Collection entries

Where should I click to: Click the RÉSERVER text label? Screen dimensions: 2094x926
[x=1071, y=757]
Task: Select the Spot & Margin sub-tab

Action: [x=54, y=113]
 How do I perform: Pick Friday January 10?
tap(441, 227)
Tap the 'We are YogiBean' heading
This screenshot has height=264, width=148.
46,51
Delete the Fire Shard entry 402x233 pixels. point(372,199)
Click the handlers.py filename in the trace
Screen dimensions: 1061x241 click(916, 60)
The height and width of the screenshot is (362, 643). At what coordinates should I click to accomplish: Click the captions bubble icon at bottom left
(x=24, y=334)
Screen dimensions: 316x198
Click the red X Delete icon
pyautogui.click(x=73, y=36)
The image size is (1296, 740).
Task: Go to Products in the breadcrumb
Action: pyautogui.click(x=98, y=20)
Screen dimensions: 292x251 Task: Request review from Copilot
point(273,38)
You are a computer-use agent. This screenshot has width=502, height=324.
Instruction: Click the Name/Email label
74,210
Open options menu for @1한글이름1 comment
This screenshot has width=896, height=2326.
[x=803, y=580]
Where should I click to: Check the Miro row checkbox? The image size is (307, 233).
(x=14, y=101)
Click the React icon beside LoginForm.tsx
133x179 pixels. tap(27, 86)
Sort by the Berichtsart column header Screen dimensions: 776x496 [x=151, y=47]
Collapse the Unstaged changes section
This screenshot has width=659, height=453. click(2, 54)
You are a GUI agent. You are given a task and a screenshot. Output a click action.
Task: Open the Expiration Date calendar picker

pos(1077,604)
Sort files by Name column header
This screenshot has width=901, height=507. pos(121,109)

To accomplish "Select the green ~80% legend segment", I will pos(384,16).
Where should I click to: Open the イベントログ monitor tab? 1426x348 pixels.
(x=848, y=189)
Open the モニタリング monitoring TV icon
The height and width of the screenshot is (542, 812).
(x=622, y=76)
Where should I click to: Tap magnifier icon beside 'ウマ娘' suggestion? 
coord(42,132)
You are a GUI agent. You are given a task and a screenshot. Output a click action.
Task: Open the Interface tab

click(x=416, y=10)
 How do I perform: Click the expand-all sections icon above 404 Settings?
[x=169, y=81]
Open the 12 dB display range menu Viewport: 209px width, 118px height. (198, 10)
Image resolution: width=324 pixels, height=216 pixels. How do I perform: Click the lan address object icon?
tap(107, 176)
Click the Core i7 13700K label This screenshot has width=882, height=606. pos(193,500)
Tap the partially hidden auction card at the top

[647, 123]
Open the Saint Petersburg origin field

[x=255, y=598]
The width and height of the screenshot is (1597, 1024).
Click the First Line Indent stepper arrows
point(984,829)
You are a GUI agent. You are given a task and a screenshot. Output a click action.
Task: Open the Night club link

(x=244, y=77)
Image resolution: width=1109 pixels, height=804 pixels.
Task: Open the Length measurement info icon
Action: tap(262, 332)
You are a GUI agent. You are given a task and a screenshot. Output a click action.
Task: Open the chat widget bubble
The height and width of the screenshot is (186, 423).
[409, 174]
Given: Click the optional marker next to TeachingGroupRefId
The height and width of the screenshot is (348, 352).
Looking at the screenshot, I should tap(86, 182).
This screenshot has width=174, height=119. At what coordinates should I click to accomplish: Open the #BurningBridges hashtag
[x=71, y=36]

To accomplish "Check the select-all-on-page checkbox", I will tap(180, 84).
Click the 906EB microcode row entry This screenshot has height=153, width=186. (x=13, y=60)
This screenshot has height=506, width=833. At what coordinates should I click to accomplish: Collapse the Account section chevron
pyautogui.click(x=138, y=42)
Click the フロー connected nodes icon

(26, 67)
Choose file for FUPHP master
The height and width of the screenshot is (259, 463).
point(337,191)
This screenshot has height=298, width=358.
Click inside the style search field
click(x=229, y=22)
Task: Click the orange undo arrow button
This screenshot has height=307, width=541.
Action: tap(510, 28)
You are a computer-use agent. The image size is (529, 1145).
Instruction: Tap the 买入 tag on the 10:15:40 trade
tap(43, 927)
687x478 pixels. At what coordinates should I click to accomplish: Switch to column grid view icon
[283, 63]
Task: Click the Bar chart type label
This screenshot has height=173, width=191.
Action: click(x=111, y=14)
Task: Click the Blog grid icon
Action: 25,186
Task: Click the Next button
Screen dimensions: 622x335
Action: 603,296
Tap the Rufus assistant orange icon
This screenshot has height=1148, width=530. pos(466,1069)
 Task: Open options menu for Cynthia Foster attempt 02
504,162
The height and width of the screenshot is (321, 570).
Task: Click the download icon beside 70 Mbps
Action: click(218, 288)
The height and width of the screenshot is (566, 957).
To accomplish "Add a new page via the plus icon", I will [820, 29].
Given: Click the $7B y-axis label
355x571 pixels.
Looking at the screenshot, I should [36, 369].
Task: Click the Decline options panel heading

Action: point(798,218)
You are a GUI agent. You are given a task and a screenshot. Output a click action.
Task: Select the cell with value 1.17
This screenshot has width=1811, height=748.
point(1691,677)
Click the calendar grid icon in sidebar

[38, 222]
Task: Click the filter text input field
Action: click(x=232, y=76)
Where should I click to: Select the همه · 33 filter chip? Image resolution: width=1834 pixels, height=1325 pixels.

TASK PROMPT:
Could the data above be returned exactly as it stands?

WRITTEN RESPONSE:
Where should I click to: Click the RÉSERVER text label? Screen dimensions: 2094x926
[x=1071, y=757]
Task: Select the Spot & Margin sub-tab

Action: [x=54, y=113]
 How do I perform: Pick Friday January 10?
tap(441, 227)
Tap the 'We are YogiBean' heading
This screenshot has height=264, width=148.
46,51
Delete the Fire Shard entry 402x233 pixels. point(372,199)
Click the handlers.py filename in the trace
Screen dimensions: 1061x241 click(916, 60)
The height and width of the screenshot is (362, 643). At what coordinates should I click to accomplish: Click the captions bubble icon at bottom left
(x=24, y=334)
Screen dimensions: 316x198
Click the red X Delete icon
pyautogui.click(x=73, y=36)
The image size is (1296, 740).
Task: Go to Products in the breadcrumb
Action: pyautogui.click(x=98, y=20)
Screen dimensions: 292x251 Task: Request review from Copilot
point(273,38)
You are a computer-use agent. This screenshot has width=502, height=324.
Instruction: Click the Name/Email label
74,210
Open options menu for @1한글이름1 comment
This screenshot has width=896, height=2326.
[x=803, y=580]
Where should I click to: Check the Miro row checkbox? The image size is (307, 233).
(x=14, y=101)
Click the React icon beside LoginForm.tsx
133x179 pixels. tap(27, 86)
Sort by the Berichtsart column header Screen dimensions: 776x496 [x=151, y=47]
Collapse the Unstaged changes section
This screenshot has width=659, height=453. click(2, 54)
You are a GUI agent. You are given a task and a screenshot. Output a click action.
Task: Open the Expiration Date calendar picker

pos(1077,604)
Sort files by Name column header
This screenshot has width=901, height=507. pos(121,109)

To accomplish "Select the green ~80% legend segment", I will pos(384,16).
Where should I click to: Open the イベントログ monitor tab? 1426x348 pixels.
(x=848, y=189)
Open the モニタリング monitoring TV icon
The height and width of the screenshot is (542, 812).
(x=622, y=76)
Where should I click to: Tap magnifier icon beside 'ウマ娘' suggestion? 
coord(42,132)
You are a GUI agent. You are given a task and a screenshot. Output a click action.
Task: Open the Interface tab

click(x=416, y=10)
 How do I perform: Click the expand-all sections icon above 404 Settings?
[x=169, y=81]
Open the 12 dB display range menu Viewport: 209px width, 118px height. (198, 10)
Image resolution: width=324 pixels, height=216 pixels. How do I perform: Click the lan address object icon?
tap(107, 176)
Click the Core i7 13700K label This screenshot has width=882, height=606. pos(193,500)
Tap the partially hidden auction card at the top

[647, 123]
Open the Saint Petersburg origin field

[x=255, y=598]
The width and height of the screenshot is (1597, 1024).
Click the First Line Indent stepper arrows
point(984,829)
You are a GUI agent. You are given a task and a screenshot. Output a click action.
Task: Open the Night club link

(x=244, y=77)
Image resolution: width=1109 pixels, height=804 pixels.
Task: Open the Length measurement info icon
Action: tap(262, 332)
You are a GUI agent. You are given a task and a screenshot. Output a click action.
Task: Open the chat widget bubble
The height and width of the screenshot is (186, 423).
[409, 174]
Given: Click the optional marker next to TeachingGroupRefId
The height and width of the screenshot is (348, 352).
Looking at the screenshot, I should tap(86, 182).
This screenshot has width=174, height=119. At what coordinates should I click to accomplish: Open the #BurningBridges hashtag
[x=71, y=36]

To accomplish "Check the select-all-on-page checkbox", I will tap(180, 84).
Click the 906EB microcode row entry This screenshot has height=153, width=186. (x=13, y=60)
This screenshot has height=506, width=833. At what coordinates should I click to accomplish: Collapse the Account section chevron
pyautogui.click(x=138, y=42)
Click the フロー connected nodes icon

(26, 67)
Choose file for FUPHP master
The height and width of the screenshot is (259, 463).
point(337,191)
This screenshot has height=298, width=358.
Click inside the style search field
click(x=229, y=22)
Task: Click the orange undo arrow button
This screenshot has height=307, width=541.
Action: tap(510, 28)
You are a computer-use agent. The image size is (529, 1145).
Instruction: Tap the 买入 tag on the 10:15:40 trade
tap(43, 927)
687x478 pixels. At what coordinates should I click to accomplish: Switch to column grid view icon
[283, 63]
Task: Click the Bar chart type label
This screenshot has height=173, width=191.
Action: click(x=111, y=14)
Task: Click the Blog grid icon
Action: 25,186
Task: Click the Next button
Screen dimensions: 622x335
Action: 603,296
Tap the Rufus assistant orange icon
This screenshot has height=1148, width=530. pos(466,1069)
 Task: Open options menu for Cynthia Foster attempt 02
504,162
The height and width of the screenshot is (321, 570).
Task: Click the download icon beside 70 Mbps
Action: click(218, 288)
The height and width of the screenshot is (566, 957).
To accomplish "Add a new page via the plus icon", I will [820, 29].
Given: Click the $7B y-axis label
355x571 pixels.
Looking at the screenshot, I should [36, 369].
Task: Click the Decline options panel heading

Action: point(798,218)
You are a GUI agent. You are given a task and a screenshot. Output a click action.
Task: Select the cell with value 1.17
This screenshot has width=1811, height=748.
point(1691,677)
Click the calendar grid icon in sidebar

[38, 222]
Task: Click the filter text input field
Action: click(x=232, y=76)
Where should I click to: Select the همه · 33 filter chip? Image resolution: width=1834 pixels, height=1325 pixels.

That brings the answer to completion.